**Your assignment**: Return each line of the records below in which the string "computer" turns up.

[Dataset entries]
-- Opening Marker --
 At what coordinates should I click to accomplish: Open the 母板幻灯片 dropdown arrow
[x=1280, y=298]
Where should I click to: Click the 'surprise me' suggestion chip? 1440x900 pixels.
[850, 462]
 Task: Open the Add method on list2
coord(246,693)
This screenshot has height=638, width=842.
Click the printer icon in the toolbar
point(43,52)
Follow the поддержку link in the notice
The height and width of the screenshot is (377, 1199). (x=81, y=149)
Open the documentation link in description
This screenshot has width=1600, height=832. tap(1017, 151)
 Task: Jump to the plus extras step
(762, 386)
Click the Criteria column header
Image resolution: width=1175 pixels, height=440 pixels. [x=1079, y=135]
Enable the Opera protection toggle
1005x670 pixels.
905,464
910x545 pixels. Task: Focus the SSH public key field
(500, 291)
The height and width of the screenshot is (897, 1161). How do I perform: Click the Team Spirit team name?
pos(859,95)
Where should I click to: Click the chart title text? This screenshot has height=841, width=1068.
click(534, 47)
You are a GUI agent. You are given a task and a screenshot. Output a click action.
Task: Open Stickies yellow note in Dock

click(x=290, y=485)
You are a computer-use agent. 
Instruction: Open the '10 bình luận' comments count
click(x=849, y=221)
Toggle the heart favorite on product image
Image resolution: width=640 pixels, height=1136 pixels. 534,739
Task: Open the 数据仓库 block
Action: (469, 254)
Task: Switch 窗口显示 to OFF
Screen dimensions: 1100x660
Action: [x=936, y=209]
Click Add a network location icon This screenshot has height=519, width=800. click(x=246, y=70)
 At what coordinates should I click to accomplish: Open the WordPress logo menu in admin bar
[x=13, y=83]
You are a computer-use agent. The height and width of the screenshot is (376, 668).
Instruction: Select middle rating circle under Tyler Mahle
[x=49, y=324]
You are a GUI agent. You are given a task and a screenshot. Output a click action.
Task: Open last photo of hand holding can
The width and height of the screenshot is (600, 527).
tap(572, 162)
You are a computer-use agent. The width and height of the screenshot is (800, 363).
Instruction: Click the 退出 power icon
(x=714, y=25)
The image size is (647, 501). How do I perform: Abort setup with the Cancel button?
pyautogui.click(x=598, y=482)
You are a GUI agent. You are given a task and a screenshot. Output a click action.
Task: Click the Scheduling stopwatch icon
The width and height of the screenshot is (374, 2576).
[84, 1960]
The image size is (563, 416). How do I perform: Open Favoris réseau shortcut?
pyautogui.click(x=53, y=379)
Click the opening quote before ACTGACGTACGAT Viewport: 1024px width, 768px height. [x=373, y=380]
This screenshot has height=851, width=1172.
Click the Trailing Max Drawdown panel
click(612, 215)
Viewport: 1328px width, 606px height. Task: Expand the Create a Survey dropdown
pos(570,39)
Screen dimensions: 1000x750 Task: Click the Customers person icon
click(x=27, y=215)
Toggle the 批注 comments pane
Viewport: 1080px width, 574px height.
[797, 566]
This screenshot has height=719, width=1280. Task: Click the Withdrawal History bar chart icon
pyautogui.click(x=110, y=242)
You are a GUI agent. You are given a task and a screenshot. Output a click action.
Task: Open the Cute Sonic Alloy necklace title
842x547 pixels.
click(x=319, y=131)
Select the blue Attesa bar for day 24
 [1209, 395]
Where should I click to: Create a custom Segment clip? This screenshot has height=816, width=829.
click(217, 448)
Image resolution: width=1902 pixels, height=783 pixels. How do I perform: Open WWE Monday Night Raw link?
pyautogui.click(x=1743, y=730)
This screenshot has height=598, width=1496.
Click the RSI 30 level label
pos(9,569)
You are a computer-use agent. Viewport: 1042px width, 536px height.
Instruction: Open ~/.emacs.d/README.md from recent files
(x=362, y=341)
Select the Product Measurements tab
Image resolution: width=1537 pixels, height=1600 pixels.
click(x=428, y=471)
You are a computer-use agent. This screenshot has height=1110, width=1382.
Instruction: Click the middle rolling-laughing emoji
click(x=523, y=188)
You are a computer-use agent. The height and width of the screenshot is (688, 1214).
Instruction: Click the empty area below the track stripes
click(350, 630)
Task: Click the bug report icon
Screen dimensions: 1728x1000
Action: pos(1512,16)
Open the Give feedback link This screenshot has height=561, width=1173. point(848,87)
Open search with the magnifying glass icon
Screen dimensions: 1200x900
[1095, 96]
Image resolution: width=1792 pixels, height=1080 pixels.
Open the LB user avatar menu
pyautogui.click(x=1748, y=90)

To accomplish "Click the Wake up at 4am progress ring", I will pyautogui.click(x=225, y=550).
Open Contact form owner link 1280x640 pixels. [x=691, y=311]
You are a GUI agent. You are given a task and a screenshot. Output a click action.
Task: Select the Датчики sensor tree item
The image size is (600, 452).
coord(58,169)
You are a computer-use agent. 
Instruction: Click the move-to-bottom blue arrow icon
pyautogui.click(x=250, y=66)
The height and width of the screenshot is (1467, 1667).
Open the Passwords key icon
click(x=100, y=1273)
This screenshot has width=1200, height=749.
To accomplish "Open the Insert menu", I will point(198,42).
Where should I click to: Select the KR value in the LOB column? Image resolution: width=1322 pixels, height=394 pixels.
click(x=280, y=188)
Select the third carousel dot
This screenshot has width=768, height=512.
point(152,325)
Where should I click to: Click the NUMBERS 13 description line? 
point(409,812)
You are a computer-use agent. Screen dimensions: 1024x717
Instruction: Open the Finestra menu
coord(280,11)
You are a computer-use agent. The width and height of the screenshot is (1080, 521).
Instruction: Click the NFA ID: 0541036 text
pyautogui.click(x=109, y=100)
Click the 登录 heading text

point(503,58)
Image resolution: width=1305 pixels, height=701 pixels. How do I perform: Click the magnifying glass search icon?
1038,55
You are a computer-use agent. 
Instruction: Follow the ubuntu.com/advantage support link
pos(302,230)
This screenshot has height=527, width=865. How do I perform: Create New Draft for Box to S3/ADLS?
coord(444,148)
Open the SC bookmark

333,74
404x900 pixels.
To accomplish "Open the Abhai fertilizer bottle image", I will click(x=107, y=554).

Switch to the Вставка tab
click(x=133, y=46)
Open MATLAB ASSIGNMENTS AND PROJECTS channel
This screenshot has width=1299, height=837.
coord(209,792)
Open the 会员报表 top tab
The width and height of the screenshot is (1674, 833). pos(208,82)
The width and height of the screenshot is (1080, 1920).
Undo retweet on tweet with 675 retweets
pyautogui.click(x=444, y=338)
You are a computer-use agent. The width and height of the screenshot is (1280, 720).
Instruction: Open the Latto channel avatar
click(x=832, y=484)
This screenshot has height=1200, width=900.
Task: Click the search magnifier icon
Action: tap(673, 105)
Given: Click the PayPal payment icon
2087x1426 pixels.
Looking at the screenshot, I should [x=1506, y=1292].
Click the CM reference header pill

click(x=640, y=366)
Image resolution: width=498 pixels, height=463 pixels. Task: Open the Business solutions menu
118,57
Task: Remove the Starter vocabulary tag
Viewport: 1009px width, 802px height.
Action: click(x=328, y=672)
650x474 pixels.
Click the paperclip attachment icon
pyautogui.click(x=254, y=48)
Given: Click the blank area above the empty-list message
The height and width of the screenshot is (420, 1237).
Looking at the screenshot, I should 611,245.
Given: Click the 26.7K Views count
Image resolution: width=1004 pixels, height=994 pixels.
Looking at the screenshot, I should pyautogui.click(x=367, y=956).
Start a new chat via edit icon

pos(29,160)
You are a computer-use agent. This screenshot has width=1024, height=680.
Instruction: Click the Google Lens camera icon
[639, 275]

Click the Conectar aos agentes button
-- Closing Marker --
**Your solution**:
You are a computer-use agent. 
You are a computer-use agent. The height and width of the screenshot is (376, 668).
You are a computer-use agent. The width and height of the screenshot is (800, 363).
You are a computer-use agent. Viewport: 1042px width, 536px height.
You are a computer-use agent. This screenshot has height=1110, width=1382.
You are a computer-use agent. The height and width of the screenshot is (688, 1214).
You are a computer-use agent. 
You are a computer-use agent. Screen dimensions: 1024x717
You are a computer-use agent. The width and height of the screenshot is (1080, 521).
You are a computer-use agent. 
You are a computer-use agent. The width and height of the screenshot is (1280, 720).
You are a computer-use agent. This screenshot has width=1024, height=680.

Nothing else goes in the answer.